Car PIRLS montre le poids des facteurs sociaux sur ce taux d’échec. L’école française y est décrite par les élèves comme une des écoles les moins sures et disciplinée parmi les pays de l’OCDE. Trois pays seulement font pire que nous. Le sentiment d’appartenance à la communauté éducative y est au plus bas (seulement 5 pays font pire). Seulement 43% des parents sont très satisfaits de leur école contre 65% dans l’OCDE. La France est avant avant dernière. Quant au degré de satisfaction des enseignants envers leur travail il est le plus bas de toute l’OCDE : 26 de très satisfaits contre 57% en moyenne.
Pirls pointe d’autres éléments de misère. On sait que la France compte près de 3 millions d’enfants pauvres.
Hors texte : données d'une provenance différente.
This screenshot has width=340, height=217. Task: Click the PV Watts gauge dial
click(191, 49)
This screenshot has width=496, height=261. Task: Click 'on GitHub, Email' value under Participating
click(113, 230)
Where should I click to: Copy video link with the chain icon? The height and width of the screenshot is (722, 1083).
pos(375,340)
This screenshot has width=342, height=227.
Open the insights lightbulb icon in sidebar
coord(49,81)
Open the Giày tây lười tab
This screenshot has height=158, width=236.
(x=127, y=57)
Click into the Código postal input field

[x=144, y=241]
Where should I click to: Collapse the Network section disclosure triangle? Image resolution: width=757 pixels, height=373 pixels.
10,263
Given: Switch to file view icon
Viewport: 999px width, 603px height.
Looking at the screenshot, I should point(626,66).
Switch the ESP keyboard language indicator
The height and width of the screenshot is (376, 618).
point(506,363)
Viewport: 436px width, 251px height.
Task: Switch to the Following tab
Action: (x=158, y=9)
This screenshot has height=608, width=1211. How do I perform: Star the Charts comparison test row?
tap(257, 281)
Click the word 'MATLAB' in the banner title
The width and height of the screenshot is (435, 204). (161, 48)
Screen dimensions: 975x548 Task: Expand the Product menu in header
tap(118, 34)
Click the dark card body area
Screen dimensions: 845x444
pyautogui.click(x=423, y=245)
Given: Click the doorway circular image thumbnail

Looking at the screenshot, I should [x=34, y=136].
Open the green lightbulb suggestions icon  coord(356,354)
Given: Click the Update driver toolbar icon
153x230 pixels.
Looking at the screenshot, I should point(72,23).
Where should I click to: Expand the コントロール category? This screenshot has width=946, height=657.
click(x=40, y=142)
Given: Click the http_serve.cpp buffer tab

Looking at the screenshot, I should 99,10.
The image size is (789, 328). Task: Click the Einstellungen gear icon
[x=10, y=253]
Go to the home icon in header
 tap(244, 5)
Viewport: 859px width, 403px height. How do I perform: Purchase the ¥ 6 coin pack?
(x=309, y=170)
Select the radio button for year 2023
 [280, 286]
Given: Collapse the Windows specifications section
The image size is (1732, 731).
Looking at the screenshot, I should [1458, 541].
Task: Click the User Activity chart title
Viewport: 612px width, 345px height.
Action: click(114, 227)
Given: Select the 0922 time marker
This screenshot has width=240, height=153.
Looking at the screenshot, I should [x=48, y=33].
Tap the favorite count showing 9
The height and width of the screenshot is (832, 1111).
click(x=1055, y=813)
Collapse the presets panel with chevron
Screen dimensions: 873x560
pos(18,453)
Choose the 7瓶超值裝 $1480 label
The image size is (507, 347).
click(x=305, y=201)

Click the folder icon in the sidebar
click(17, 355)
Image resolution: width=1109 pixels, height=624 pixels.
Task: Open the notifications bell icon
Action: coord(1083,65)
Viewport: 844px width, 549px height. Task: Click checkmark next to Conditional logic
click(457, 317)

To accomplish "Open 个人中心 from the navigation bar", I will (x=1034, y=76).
Pirls montre que , loi Lang ou pas, la France est un des pays où les parents aiment le moins lire : 22% aiment la lecture contre 32% dans l’OCDE. Qui oserait dire que ce désamour envers l’école des parents, ce déficit culturel est sans rapport avec la misère et sans effet sur la scolarité des enfants ?
La réponse à apporter est sans doute d’abord dans la formation continue des enseignants. Mais elle est aussi dans une refonte du système éducatif. Il est grand temps de mettre des moyens dans les écoles des quartiers. Mais aussi dans l’encadrement social, médical et économique des familles des quartiers. Ce que nous renvoie PIRLS ce n’est pas qu’un problème scolaire.